→ **ACTIVITY 1**: According to the article on the ChatGPT data breach, roughly how many accounts were stolen in the Asia-Pacific region?
→ **ACTIVITY 2**: Reproduce the part of the article on the ChatGPT data breach between "Additionally, Group-IB’s report" and "did it happen?", inclusive.

→ **PROVIDED PASSAGE**:
# # # # # # #

ChatGPT Data Breach: Over 100,000 User Details Listed on The Dark Web

ChatGPT Data Breach: Over 100,000 User Details Listed on The Dark Web

In a significant breach of cybersecurity, over 101,100 compromised account credentials of OpenAI’s ChatGPT were identified on illicit dark web marketplaces between June 2022 and May 2023. The global scope of the breach is highlighted by the fact that India alone accounted for 12,632 of these stolen credentials. This year-long series of breaches has raised serious concerns about data protection and cybersecurity measures in the AI industry.

Additionally, Group-IB’s report sheds light on the regional distribution of the breach. Nearly 17,000 European ChatGPT users fell victim to the breach, their account details stolen from devices infected by the Raccoon info stealer. Notably, India was a significant target, with a total of 12,632 stolen credentials traced back to users in the country.

The Asia-Pacific region suffered the most severe impact, with approximately 41,000 stolen accounts. Among the countries in this region, India was the hardest hit, accounting for over 12,600 of these compromised accounts. The breadth of the breach underscores the global reach of the attack and the extent of its implications.

How did it happen?

The breach of ChatGPT’s system was a calculated attack executed by the notorious Raccoon info stealer, according to the analysis conducted by Group-IB’s Threat Intelligence team. Group-IB maintains one of the industry’s largest libraries of dark web data, and their real-time monitoring of cybercriminal forums, marketplaces, and closed communities helped identify the compromised ChatGPT credentials.

ChatGPT Data Breach: Over 100,000 User Details Listed on The Dark Web
ChatGPT Data Breach Infographic by Group-IB

Info stealers are a particular type of malware, highly effective at collecting various sensitive data such as credentials saved in browsers, bank card details, crypto wallet information, cookies, browsing history, and more. They can also harvest data from instant messengers, emails, and gather comprehensive information about the victim’s device. Operating non-selectively, these malware types aim to infect as many computers as possible, usually through phishing or other deceptive tactics, in order to amass as much data as possible.

# # # # # # #

→ **DATA TO EXAMINE**:
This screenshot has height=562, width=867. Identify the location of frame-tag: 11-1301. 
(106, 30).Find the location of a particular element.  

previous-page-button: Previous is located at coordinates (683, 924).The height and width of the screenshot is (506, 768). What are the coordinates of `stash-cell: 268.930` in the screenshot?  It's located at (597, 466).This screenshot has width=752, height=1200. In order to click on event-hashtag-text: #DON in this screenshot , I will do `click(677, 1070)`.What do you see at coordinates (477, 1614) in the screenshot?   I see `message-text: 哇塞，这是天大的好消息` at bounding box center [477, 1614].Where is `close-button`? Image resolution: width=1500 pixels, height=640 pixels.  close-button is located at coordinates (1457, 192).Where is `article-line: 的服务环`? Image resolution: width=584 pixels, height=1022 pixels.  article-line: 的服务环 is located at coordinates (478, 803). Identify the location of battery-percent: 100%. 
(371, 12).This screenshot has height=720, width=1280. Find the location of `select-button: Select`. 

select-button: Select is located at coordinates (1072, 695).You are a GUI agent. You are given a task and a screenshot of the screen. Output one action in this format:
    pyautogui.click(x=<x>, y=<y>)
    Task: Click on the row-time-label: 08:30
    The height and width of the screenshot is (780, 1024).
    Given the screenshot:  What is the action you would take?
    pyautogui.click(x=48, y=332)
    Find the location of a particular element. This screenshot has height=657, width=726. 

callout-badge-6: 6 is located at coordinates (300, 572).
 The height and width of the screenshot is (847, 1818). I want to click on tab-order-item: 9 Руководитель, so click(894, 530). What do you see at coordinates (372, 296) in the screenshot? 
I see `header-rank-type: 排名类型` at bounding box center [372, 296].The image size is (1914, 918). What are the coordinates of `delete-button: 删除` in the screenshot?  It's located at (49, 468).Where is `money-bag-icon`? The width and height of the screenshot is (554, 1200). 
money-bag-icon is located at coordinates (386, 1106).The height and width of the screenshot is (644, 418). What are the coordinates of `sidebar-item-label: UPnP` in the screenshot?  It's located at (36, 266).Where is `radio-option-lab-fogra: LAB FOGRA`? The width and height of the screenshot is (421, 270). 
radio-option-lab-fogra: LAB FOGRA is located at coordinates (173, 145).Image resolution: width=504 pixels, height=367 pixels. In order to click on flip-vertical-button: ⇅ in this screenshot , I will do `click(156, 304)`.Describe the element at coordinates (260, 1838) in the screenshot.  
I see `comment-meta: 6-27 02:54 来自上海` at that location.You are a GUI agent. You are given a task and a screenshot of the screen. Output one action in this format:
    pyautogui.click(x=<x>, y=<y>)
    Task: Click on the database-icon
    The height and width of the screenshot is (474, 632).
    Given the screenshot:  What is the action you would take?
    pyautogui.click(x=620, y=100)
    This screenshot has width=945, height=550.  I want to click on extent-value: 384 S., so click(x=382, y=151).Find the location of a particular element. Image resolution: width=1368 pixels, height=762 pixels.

# # # # # # #

→ **ANSWER AREA 1**: Approximately 41,000 accounts were stolen in the Asia-Pacific region.

→ **ANSWER AREA 2**:
Additionally, Group-IB’s report sheds light on the regional distribution of the breach. Nearly 17,000 European ChatGPT users fell victim to the breach, their account details stolen from devices infected by the Raccoon info stealer. Notably, India was a significant target, with a total of 12,632 stolen credentials traced back to users in the country.

The Asia-Pacific region suffered the most severe impact, with approximately 41,000 stolen accounts. Among the countries in this region, India was the hardest hit, accounting for over 12,600 of these compromised accounts. The breadth of the breach underscores the global reach of the attack and the extent of its implications.

How did it happen?